**Data to process:**

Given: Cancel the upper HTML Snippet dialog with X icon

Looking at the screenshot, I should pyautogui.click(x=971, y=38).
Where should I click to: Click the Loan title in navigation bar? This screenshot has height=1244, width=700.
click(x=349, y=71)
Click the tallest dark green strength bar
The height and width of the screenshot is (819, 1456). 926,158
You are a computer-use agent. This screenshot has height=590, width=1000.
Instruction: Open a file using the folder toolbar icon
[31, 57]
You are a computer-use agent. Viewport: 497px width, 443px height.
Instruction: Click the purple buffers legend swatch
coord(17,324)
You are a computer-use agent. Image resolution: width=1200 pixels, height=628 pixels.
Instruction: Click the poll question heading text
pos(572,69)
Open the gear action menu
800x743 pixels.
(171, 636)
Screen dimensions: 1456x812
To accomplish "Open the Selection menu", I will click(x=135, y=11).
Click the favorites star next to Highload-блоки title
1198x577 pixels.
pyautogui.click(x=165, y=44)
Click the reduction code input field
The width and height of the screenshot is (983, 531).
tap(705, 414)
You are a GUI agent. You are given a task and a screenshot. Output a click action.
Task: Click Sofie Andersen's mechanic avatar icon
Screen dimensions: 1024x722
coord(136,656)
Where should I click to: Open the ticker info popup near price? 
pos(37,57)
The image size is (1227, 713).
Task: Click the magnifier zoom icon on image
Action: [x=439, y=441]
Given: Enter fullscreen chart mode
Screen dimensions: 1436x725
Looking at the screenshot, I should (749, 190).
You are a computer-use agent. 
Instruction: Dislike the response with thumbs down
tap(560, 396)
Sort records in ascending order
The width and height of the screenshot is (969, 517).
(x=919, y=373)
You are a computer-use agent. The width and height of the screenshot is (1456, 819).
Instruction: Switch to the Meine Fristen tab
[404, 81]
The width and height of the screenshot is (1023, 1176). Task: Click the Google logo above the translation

**Work instructions:**
Reproduce all the entries, swapping "computer-use agent" for "screen assistant" wherever it occurs and leaving everything else unchanged.

**Solution:**
Given: Cancel the upper HTML Snippet dialog with X icon

Looking at the screenshot, I should pyautogui.click(x=971, y=38).
Where should I click to: Click the Loan title in navigation bar? This screenshot has height=1244, width=700.
click(x=349, y=71)
Click the tallest dark green strength bar
The height and width of the screenshot is (819, 1456). 926,158
You are a screen assistant. This screenshot has height=590, width=1000.
Instruction: Open a file using the folder toolbar icon
[31, 57]
You are a screen assistant. Viewport: 497px width, 443px height.
Instruction: Click the purple buffers legend swatch
coord(17,324)
You are a screen assistant. Image resolution: width=1200 pixels, height=628 pixels.
Instruction: Click the poll question heading text
pos(572,69)
Open the gear action menu
800x743 pixels.
(171, 636)
Screen dimensions: 1456x812
To accomplish "Open the Selection menu", I will click(x=135, y=11).
Click the favorites star next to Highload-блоки title
1198x577 pixels.
pyautogui.click(x=165, y=44)
Click the reduction code input field
The width and height of the screenshot is (983, 531).
tap(705, 414)
You are a GUI agent. You are given a task and a screenshot. Output a click action.
Task: Click Sofie Andersen's mechanic avatar icon
Screen dimensions: 1024x722
coord(136,656)
Where should I click to: Open the ticker info popup near price? 
pos(37,57)
The image size is (1227, 713).
Task: Click the magnifier zoom icon on image
Action: [x=439, y=441]
Given: Enter fullscreen chart mode
Screen dimensions: 1436x725
Looking at the screenshot, I should (749, 190).
You are a screen assistant. 
Instruction: Dislike the response with thumbs down
tap(560, 396)
Sort records in ascending order
The width and height of the screenshot is (969, 517).
(x=919, y=373)
You are a screen assistant. The width and height of the screenshot is (1456, 819).
Instruction: Switch to the Meine Fristen tab
[404, 81]
The width and height of the screenshot is (1023, 1176). Task: Click the Google logo above the translation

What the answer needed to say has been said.